▶ _WORK REQUIRED_
Please set down exactly the lines of the listing below from the line containing "Given: Open the hamburger menu icon" through the line containing "Click the $85,030", both lines included, leaving out all other lines.

- - - - - - -

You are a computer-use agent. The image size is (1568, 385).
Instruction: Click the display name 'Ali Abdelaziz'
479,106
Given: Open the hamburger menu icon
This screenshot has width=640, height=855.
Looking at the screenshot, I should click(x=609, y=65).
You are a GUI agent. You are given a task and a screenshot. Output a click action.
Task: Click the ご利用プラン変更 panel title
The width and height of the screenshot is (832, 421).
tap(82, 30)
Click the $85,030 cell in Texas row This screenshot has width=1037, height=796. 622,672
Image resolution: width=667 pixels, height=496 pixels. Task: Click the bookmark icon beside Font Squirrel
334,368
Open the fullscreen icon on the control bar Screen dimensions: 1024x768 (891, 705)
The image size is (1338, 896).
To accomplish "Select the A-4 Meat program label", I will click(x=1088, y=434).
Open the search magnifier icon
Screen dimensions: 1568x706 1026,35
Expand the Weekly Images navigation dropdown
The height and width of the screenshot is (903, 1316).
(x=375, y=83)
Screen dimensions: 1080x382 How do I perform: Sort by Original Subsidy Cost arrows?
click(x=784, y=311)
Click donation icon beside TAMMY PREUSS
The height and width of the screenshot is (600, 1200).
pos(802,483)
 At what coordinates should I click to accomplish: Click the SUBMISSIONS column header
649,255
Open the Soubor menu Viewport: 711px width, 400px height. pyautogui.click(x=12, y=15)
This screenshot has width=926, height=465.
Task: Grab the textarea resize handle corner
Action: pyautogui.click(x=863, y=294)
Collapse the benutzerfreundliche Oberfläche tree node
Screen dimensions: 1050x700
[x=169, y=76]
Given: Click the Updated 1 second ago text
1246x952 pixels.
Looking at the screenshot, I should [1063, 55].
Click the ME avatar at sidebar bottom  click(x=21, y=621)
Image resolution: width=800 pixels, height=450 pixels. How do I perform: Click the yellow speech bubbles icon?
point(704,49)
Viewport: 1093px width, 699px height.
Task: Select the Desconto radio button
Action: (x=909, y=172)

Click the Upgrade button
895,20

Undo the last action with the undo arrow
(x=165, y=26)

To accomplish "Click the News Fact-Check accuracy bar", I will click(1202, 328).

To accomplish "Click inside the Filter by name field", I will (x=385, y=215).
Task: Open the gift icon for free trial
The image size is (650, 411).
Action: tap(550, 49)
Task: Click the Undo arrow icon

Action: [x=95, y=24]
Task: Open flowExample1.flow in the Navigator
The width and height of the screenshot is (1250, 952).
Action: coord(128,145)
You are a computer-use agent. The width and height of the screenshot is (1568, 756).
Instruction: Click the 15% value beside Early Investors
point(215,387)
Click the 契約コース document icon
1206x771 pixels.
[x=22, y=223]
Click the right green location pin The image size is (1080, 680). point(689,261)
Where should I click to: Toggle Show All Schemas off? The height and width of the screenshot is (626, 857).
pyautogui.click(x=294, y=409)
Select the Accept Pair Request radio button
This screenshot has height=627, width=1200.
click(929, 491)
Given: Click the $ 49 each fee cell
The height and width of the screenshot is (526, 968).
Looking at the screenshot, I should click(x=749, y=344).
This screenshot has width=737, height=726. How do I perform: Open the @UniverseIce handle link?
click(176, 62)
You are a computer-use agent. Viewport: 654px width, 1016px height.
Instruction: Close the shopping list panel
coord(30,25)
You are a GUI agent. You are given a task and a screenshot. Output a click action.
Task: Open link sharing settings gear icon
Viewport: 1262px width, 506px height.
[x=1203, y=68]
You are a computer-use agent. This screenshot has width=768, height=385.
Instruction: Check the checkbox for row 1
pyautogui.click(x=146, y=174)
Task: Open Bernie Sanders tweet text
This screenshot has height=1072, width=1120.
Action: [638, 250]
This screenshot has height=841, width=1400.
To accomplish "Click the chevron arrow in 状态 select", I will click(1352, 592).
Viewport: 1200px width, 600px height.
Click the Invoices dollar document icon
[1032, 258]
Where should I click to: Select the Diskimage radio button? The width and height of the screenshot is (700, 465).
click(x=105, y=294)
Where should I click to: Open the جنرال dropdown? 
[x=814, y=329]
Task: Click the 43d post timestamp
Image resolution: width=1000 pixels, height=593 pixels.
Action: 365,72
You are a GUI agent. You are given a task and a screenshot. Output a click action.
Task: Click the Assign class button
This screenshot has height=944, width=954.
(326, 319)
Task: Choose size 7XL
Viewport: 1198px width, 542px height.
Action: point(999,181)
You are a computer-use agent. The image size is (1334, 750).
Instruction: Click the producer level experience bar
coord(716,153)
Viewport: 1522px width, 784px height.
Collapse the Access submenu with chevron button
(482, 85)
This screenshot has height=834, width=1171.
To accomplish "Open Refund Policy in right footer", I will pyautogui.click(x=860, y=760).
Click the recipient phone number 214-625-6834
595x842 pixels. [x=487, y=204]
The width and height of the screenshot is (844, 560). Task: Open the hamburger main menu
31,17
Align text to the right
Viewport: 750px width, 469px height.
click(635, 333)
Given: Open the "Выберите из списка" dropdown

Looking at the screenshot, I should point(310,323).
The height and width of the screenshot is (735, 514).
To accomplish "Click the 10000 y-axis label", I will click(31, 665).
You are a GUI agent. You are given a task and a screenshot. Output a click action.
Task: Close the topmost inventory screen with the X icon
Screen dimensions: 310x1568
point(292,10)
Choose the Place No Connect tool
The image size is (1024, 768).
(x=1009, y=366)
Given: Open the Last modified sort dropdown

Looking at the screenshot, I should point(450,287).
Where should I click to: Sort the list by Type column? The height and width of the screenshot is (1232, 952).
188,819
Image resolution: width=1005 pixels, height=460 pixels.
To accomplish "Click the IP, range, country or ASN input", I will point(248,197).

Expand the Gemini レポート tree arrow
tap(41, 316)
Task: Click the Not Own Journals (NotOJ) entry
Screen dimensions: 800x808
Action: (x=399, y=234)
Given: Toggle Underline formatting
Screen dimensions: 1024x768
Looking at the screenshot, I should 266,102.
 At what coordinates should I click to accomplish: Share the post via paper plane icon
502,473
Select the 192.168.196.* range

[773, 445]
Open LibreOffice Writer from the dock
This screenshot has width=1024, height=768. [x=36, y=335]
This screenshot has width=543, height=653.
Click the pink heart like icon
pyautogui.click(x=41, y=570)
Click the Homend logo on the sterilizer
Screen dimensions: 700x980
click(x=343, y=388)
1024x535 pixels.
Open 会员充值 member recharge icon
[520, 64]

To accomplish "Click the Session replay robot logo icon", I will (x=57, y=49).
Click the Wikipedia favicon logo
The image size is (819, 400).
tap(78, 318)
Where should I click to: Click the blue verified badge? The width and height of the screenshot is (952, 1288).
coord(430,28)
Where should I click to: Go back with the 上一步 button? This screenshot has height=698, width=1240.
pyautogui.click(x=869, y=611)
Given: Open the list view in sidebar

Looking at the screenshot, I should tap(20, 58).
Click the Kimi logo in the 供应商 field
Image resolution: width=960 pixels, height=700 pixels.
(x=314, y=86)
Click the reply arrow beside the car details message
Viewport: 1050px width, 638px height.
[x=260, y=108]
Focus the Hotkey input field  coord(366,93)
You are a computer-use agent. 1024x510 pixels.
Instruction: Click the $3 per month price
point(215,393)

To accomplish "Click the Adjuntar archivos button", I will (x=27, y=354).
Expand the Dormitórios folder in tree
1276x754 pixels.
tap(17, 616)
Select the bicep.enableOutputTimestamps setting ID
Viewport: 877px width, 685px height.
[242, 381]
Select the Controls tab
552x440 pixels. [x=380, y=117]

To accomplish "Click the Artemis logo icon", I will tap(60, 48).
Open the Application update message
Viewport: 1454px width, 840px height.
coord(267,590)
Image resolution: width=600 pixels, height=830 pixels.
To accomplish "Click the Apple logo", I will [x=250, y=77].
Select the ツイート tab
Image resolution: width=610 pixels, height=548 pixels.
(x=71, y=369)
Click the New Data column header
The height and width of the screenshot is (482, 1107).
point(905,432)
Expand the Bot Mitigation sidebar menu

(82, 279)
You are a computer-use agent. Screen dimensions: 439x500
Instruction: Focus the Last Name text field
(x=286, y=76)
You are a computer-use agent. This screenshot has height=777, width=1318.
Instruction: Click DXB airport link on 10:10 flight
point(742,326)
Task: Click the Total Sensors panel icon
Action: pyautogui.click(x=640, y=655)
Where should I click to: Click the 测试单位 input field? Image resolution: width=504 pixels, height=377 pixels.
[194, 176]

- - - - - - -

▶ _EXERCISE RESPONSE_
Given: Open the hamburger menu icon
This screenshot has width=640, height=855.
Looking at the screenshot, I should click(x=609, y=65).
You are a GUI agent. You are given a task and a screenshot. Output a click action.
Task: Click the ご利用プラン変更 panel title
The width and height of the screenshot is (832, 421).
tap(82, 30)
Click the $85,030 cell in Texas row This screenshot has width=1037, height=796. 622,672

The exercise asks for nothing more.